Now the question is why don’t we do this in relation to all of our goals? The usual suspects usually fall into these categories;
1. Fear of failure
2. Fear of giving things up/sacrificing
3. The goal is just not that important
The fear of failure tends to be the major one when it comes to not reaching a goal. “If I never really reach for the goal, I cannot fail.” Though this is a very irrational thought process, as there will be no goal attainment or often times very little progress towards the gain, which is creating a protected level of failure that was intended to be avoided in the first place. This brings out a second level of irrational thinking, because avoiding failure is an impossible task. Nobody fully succeeds throughout the entire process of reaching a goal.

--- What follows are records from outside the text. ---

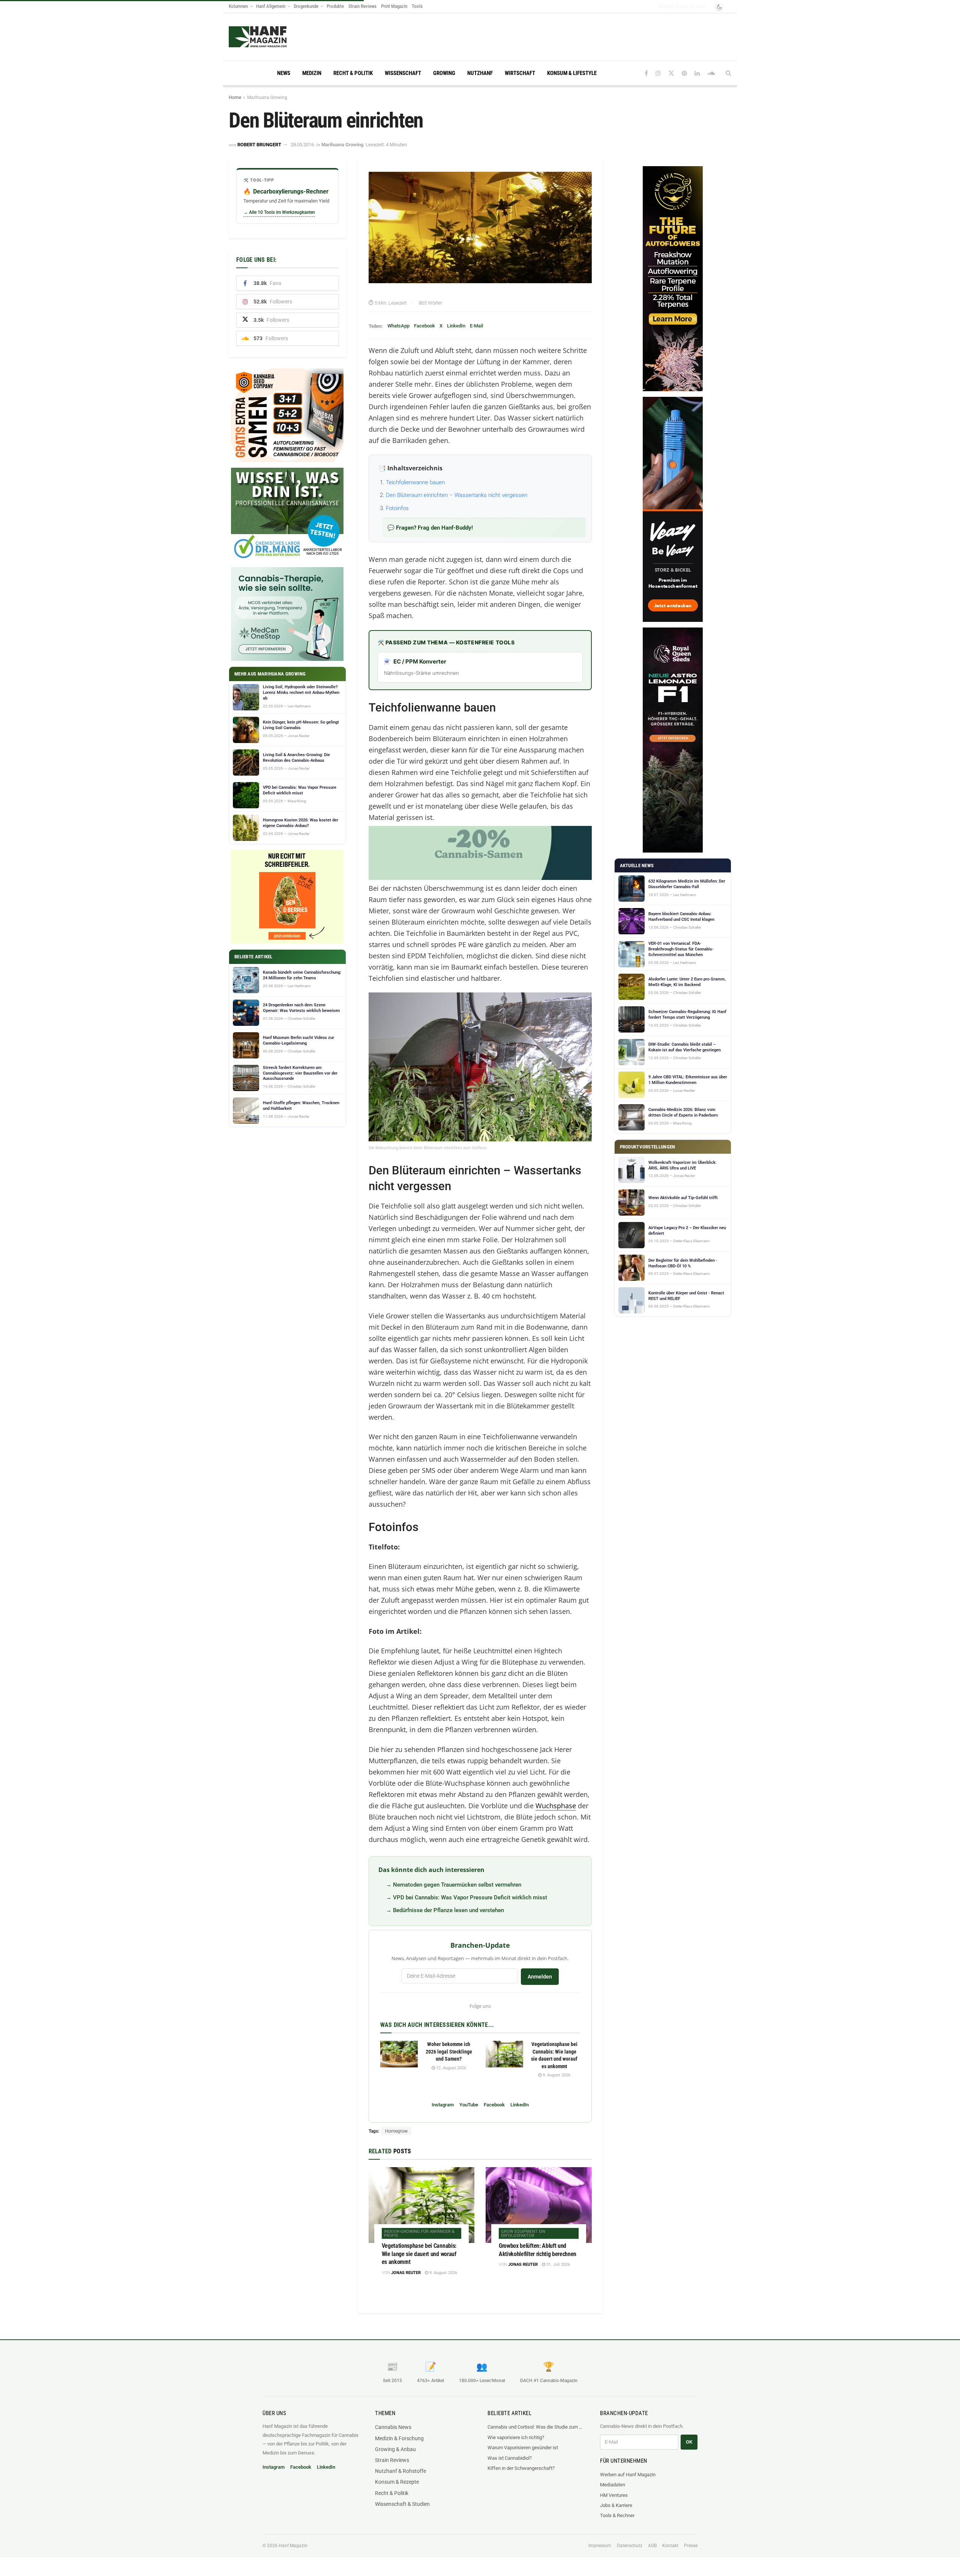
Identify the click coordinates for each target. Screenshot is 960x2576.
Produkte (335, 6)
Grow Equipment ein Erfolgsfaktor (523, 2233)
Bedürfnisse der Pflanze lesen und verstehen (448, 1910)
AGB (652, 2545)
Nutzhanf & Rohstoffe (400, 2471)
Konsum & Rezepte (397, 2482)
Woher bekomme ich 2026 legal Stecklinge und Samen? (449, 2051)
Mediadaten (612, 2484)
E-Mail (476, 326)
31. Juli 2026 (557, 2264)
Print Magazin (394, 6)
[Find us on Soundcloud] (711, 73)
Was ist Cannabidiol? (510, 2458)
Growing (444, 73)
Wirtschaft (520, 73)
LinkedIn (456, 326)
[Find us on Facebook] (646, 73)
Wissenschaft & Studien (402, 2504)
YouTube (468, 2105)
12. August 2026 (450, 2068)
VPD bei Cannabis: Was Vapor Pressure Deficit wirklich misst (470, 1897)
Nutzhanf (480, 73)
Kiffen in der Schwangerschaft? (521, 2468)
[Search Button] (728, 73)
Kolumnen (238, 6)
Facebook (424, 326)
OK (689, 2442)
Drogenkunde (306, 6)
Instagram (443, 2105)
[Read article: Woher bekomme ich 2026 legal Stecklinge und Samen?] (399, 2054)
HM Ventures (614, 2495)
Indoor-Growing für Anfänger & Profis (419, 2233)
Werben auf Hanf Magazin (628, 2474)
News (283, 73)
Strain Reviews (362, 6)
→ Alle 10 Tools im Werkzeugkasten (279, 212)
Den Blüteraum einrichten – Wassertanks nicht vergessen (456, 495)
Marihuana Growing (267, 97)
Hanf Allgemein (270, 6)
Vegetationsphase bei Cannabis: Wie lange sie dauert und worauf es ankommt (419, 2253)
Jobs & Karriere (616, 2505)
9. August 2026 (556, 2075)
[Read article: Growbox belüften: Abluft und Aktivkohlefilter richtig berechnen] (539, 2205)
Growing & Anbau (395, 2449)
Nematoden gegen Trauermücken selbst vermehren (457, 1884)
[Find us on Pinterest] (684, 73)
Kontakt (670, 2545)
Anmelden (540, 1977)
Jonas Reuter (406, 2272)
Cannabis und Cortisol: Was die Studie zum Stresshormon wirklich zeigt (536, 2427)
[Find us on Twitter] (671, 73)
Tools (417, 6)
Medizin (311, 73)
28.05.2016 (302, 144)
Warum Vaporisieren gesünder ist (523, 2447)
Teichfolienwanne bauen (415, 482)
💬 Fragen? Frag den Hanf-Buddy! (430, 527)
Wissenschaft (403, 73)
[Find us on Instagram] (658, 73)
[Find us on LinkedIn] (697, 73)
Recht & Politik (353, 73)
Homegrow (396, 2131)
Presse (691, 2545)
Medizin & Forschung (399, 2438)
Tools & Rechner (617, 2515)
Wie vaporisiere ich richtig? (516, 2437)
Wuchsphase (556, 1805)
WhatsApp (398, 326)
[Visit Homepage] (272, 36)
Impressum (599, 2545)
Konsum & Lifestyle (572, 73)
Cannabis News (393, 2427)
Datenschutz (629, 2545)
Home (235, 97)
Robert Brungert (259, 144)
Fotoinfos (397, 508)
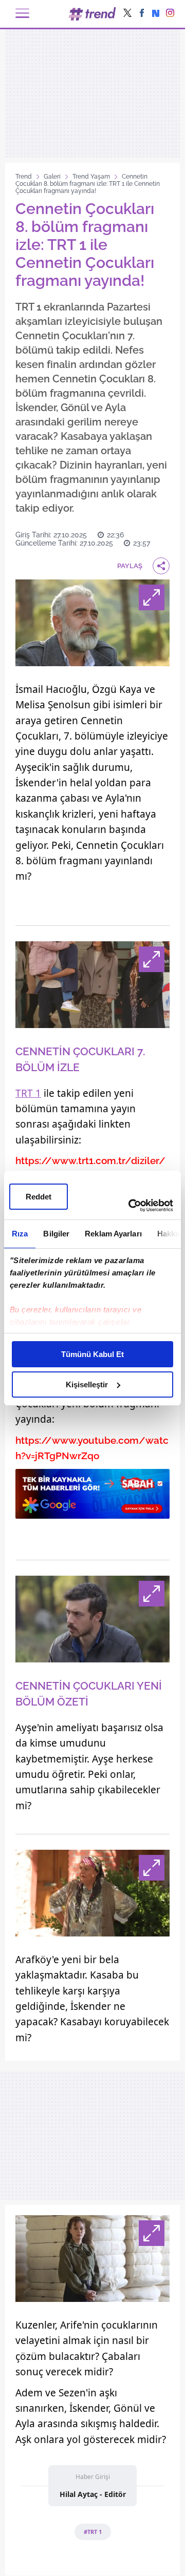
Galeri (52, 176)
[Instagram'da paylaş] (170, 14)
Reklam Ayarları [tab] (113, 1233)
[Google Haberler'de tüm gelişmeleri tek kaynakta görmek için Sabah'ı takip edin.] (92, 1499)
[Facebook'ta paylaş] (142, 14)
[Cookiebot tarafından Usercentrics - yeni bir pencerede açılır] (130, 1205)
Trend (23, 176)
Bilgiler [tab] (56, 1233)
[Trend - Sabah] (93, 13)
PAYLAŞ (129, 566)
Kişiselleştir (87, 1384)
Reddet (38, 1196)
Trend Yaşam (91, 176)
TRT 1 (28, 1093)
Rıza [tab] (20, 1233)
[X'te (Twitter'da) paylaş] (127, 14)
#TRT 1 (93, 2531)
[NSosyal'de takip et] (156, 14)
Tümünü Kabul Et (92, 1354)
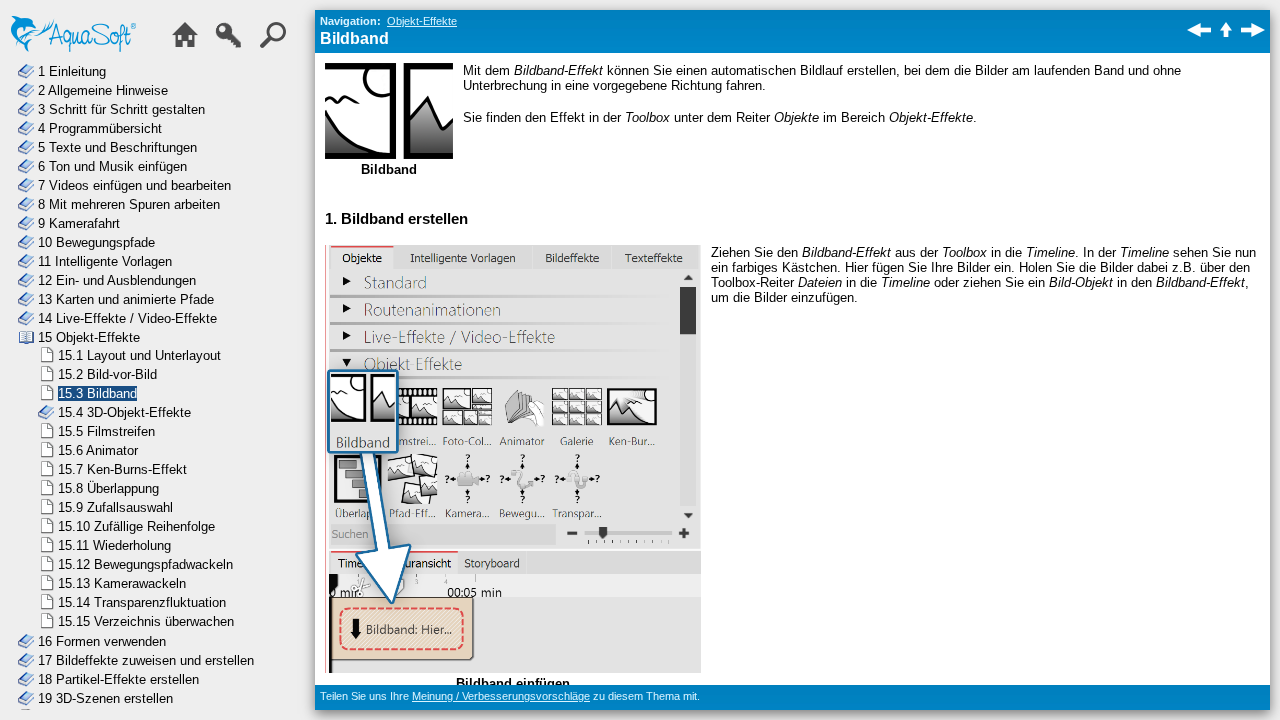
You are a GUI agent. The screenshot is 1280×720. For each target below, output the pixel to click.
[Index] (234, 45)
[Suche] (278, 45)
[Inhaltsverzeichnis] (190, 45)
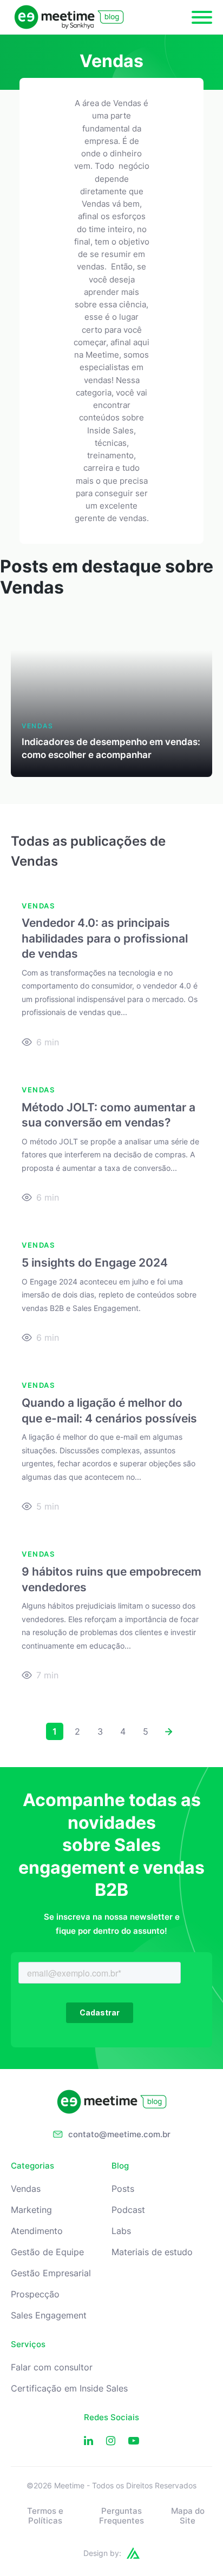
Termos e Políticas (45, 2516)
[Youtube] (133, 2441)
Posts (123, 2189)
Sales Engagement (49, 2315)
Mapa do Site (188, 2516)
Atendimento (37, 2231)
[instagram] (110, 2441)
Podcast (128, 2210)
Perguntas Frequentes (121, 2516)
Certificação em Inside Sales (69, 2388)
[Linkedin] (88, 2441)
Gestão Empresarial (51, 2273)
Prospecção (35, 2294)
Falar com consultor (52, 2367)
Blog (120, 2166)
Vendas (26, 2189)
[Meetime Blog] (69, 17)
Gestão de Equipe (47, 2252)
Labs (121, 2231)
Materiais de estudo (152, 2252)
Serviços (28, 2344)
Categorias (32, 2166)
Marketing (31, 2210)
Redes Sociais (111, 2417)
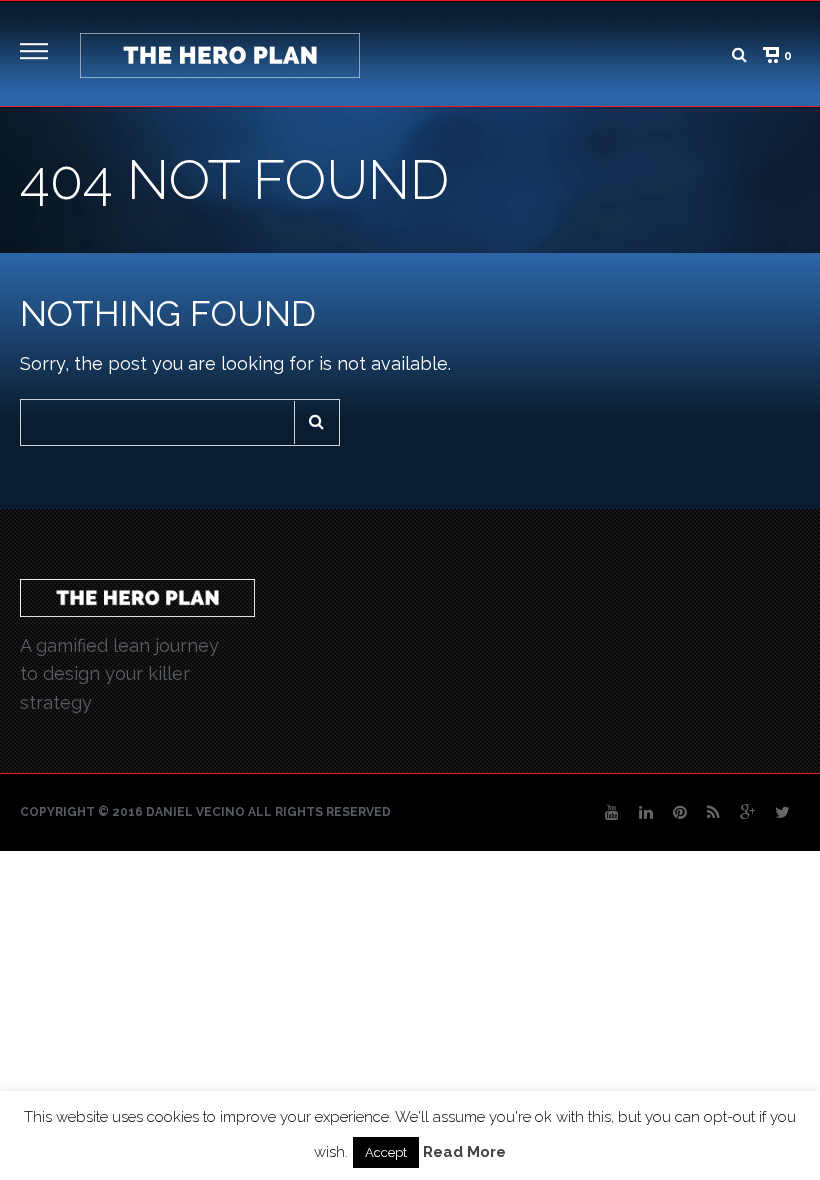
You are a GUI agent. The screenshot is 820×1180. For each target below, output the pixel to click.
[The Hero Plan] (220, 53)
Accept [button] (386, 1152)
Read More (464, 1152)
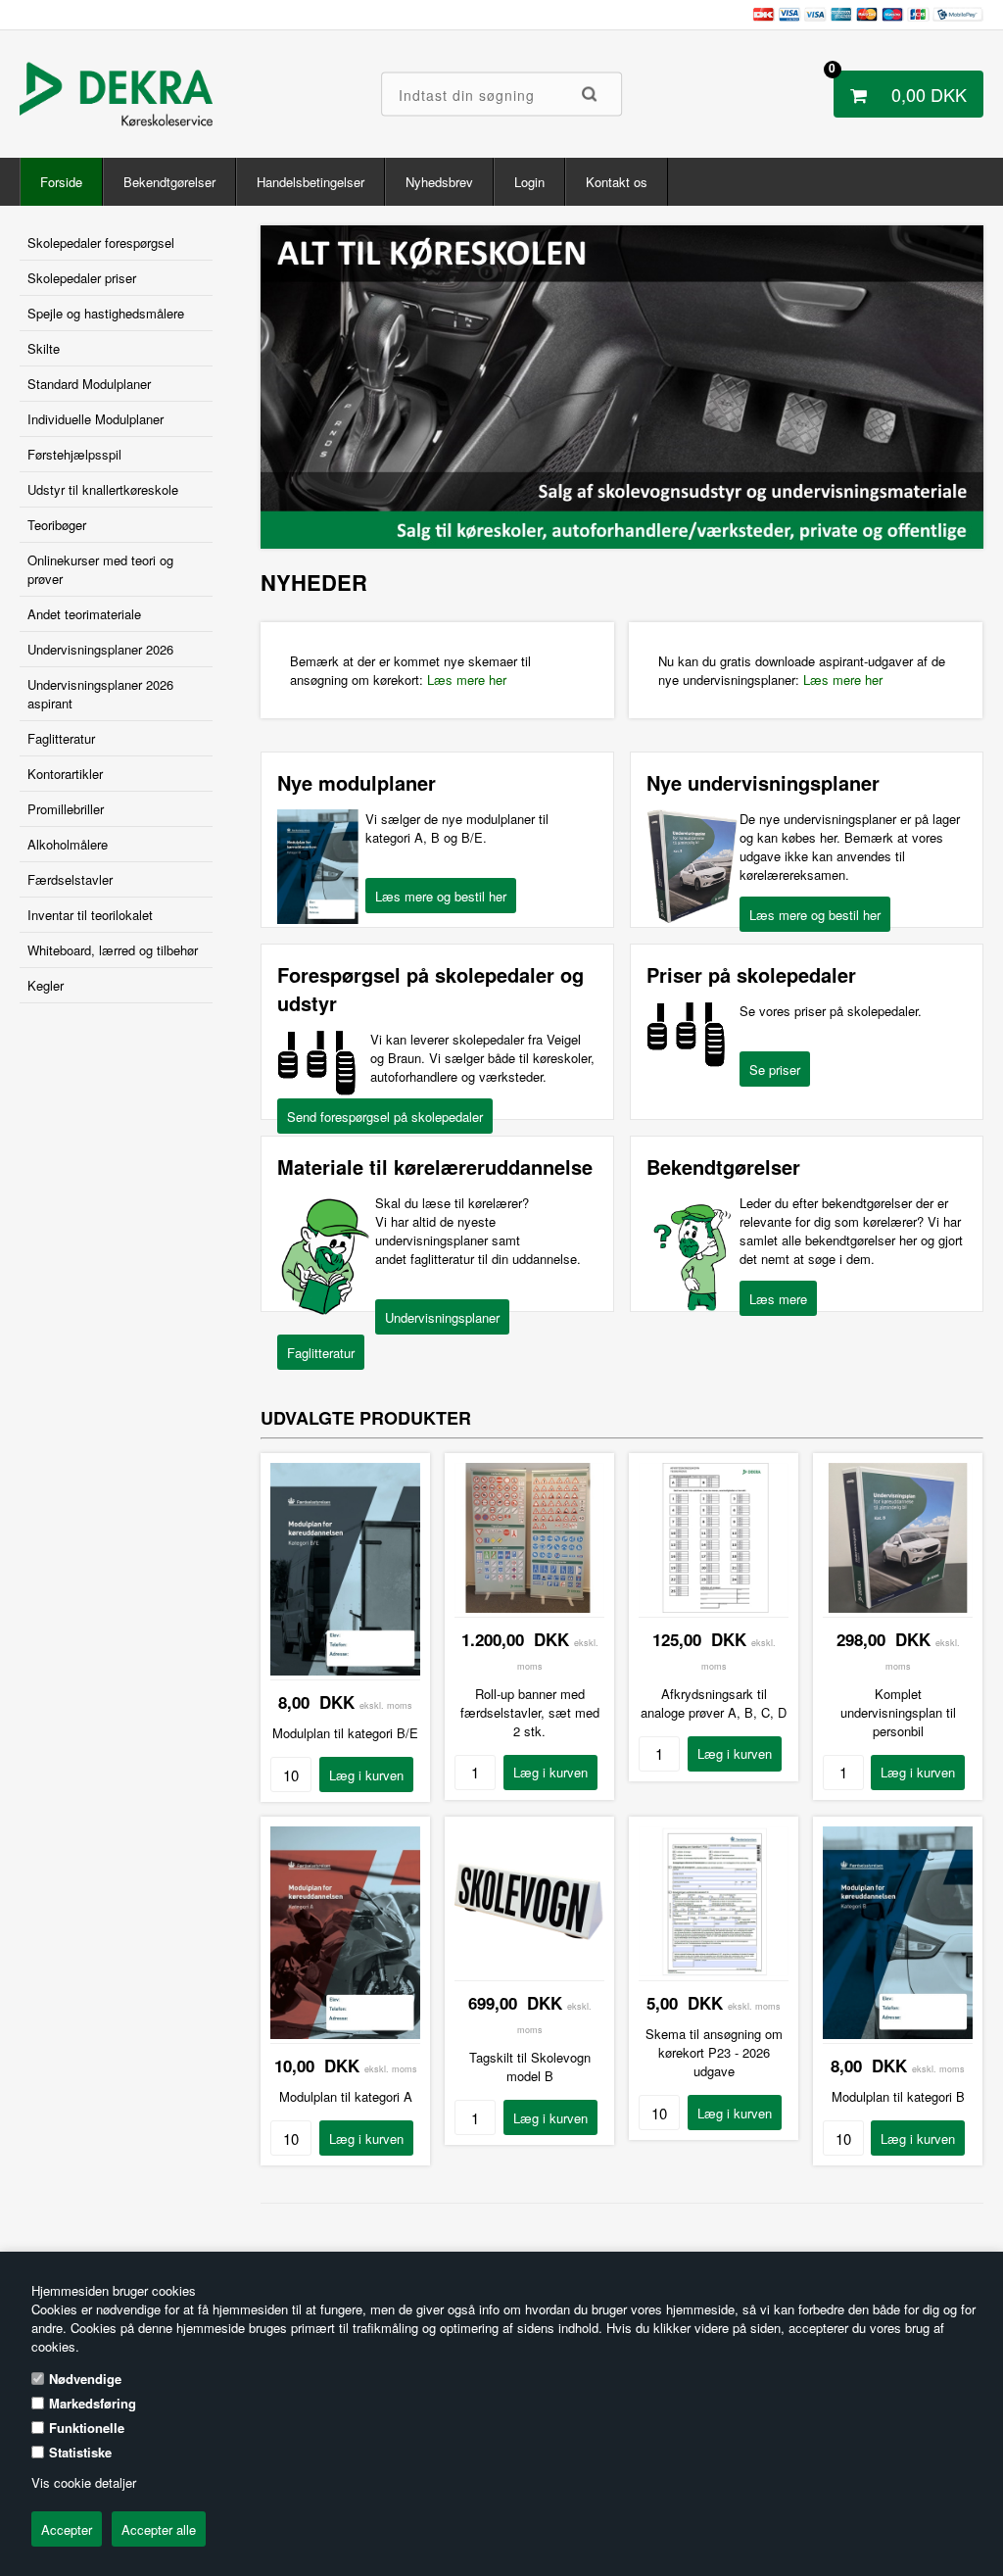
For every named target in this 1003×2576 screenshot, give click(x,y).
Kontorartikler (65, 773)
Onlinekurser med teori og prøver (100, 569)
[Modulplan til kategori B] (898, 2033)
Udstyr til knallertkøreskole (102, 489)
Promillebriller (65, 809)
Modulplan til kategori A (345, 2096)
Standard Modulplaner (89, 383)
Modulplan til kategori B (898, 2096)
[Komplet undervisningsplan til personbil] (898, 1607)
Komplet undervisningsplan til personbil (898, 1712)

So in this case, the rational response would be to take acceptance that reaching a goal will involve challenges and often times failures that will need to be overcome to reach the final outcome. It will never be perfect and may be delayed.
The Fear of giving things up/sacrificing can also be thought of as “letting your But get in the way.” I’d like to lose weight “but.” I’d like to do that “but.” How often has your “But” gotten in the way?
Ultimately this comes down to a level of prioritizing. What is more important to you?
It also focuses more attention on the thought of giving something up over the thought of gaining something. Are you more likely to eat healthier if you notice improvements in weight, health, and energy and focus on the positive outcomes or if you focus on giving up eating Big Mac’s for lunch everyday? Humans like to gain, but do not like to have to give things up. I encourage you to focus on that “Gain” when thinking about your goals.
The last one “the goal is just not important enough” usually falls under the category of trying to do something for others or something that you thought you are supposed to do. This is often the line of “I should do this.” When you feel as if you should do something, but don’t really have it as a personal goal. Maybe society, spouse, friends, job, parents, etc. tell you that you should. Though just to quote one of my favorite lines, “Don’t should on yourself.” Make the goals something that you want to do and find your benefit in those goals.